CourtMissouri Court of Appeals

APPEAL from the St. Louis Circuit Court, HON. JAMES A. SEDDON Judge.

Reversed and remanded.

F. A C. MCMANUS, for the appellant: The privilege granted to a citizen of this state to prosecute whatever lawful occupation he may desire, free from unlawful or wrongful molestation or interference, is a constitutional right, and he must seek his redress in the proper court. Const. Mo., art. 2, secs. 4, 10. The undue interference of defendant in the affairs of plaintiff was a wrong and an unlawful act. Bill of Rights art. 2; Const. of Mo., sec. 5; Carew v. Rutherford, 106 Mass. 1; Walker v. Cronin, 107 Mass. 555. The petition clearly shows an invasion of the individual civil rights of the plaintiff by defendant, which differs materially from the mere intermeddling of a business rival.

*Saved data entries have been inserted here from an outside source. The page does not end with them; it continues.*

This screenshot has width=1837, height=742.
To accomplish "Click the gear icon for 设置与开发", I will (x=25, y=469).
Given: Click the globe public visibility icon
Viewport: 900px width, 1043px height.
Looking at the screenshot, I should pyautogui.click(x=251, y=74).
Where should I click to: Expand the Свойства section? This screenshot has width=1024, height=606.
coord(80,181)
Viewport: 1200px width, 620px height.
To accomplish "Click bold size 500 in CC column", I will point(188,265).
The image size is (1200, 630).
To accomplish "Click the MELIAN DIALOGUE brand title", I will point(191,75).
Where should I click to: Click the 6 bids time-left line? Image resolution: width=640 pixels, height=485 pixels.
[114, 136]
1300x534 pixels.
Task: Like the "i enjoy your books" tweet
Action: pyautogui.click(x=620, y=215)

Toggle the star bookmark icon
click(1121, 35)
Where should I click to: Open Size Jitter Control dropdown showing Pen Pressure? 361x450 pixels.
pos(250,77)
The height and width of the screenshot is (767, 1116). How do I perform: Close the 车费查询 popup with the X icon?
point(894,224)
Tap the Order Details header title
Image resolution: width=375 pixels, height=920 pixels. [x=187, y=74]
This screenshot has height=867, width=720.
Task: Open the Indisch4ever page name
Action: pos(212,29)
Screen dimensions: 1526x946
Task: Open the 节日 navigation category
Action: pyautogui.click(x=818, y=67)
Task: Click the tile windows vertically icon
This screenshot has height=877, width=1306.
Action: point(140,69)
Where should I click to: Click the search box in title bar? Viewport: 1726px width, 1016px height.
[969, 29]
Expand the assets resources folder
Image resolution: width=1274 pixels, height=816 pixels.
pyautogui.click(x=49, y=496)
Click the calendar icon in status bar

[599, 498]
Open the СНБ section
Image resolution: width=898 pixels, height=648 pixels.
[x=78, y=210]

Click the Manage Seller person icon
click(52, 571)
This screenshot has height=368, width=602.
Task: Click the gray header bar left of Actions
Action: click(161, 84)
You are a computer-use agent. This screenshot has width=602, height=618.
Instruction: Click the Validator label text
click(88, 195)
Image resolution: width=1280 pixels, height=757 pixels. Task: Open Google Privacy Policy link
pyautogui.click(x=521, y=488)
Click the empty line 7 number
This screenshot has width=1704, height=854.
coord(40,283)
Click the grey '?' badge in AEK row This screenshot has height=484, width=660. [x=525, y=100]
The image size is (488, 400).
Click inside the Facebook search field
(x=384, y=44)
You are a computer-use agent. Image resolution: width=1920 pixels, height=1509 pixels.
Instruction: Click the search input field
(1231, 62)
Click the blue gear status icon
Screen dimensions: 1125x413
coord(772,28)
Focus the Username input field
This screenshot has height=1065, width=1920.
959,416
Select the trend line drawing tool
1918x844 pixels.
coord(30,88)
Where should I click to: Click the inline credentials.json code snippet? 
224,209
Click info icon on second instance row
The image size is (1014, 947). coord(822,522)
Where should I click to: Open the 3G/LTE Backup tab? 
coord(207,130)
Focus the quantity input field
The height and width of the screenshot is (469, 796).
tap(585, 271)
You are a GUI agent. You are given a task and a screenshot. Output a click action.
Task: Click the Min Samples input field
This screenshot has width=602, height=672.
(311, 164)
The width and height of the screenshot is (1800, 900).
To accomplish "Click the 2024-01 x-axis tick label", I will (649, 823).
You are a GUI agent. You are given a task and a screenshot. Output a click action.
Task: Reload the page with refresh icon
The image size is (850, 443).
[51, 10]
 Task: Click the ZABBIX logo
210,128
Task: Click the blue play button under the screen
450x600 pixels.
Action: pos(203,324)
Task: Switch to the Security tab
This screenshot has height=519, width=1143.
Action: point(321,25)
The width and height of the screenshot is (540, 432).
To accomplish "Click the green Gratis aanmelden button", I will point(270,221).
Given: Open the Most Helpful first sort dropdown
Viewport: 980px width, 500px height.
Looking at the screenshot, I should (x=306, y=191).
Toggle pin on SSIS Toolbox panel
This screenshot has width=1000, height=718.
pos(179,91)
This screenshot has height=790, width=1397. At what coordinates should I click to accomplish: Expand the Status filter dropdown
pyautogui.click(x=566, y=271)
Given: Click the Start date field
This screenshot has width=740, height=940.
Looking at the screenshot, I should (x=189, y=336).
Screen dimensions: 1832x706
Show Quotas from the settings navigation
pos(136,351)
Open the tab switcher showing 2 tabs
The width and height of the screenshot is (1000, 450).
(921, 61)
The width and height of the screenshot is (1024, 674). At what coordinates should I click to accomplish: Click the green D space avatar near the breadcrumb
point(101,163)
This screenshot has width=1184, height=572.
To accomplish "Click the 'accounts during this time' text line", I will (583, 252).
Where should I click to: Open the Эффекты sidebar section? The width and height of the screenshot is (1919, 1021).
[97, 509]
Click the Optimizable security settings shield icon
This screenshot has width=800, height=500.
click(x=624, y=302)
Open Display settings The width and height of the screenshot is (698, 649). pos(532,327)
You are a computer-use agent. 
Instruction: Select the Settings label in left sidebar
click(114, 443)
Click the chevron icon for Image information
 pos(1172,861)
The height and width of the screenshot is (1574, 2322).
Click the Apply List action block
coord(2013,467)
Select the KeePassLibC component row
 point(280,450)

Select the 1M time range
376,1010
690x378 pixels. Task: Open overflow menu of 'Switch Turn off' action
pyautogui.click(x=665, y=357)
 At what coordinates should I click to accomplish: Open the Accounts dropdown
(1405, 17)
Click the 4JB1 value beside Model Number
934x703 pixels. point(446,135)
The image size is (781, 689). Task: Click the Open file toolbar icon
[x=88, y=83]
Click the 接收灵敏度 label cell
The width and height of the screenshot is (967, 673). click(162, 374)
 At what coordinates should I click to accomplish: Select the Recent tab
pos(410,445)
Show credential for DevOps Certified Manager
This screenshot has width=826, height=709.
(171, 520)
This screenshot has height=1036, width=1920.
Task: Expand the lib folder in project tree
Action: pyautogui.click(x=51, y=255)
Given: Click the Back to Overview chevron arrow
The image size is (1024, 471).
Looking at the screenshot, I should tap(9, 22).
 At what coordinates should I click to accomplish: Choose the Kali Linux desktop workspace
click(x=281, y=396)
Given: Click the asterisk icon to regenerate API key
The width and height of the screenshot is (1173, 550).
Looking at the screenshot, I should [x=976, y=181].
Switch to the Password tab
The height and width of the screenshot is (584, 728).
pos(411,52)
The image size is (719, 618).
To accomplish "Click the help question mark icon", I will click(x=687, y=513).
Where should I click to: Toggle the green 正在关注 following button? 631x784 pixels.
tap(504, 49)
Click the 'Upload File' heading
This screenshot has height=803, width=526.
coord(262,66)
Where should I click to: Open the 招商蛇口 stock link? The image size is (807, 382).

McCann v. Wolf, 28 Mo.App. 447. Fraudulent interference will support an action for the loss of a business favor or of customers. 7 Cush. 322; 66 N.Y. 82; Sid. 79; 4 Cowen 302; 15 Johns. 185; Cro. Jac. 323; 1 Taunt. 39; 3 Bulstr. 48. The petition alleges the " circular" was maliciously and publicly disseminated. Malice means an unlawful act done intentionally, without just cause or excuse. Rev. Stat., sec. 3512; 62 Mo. 350.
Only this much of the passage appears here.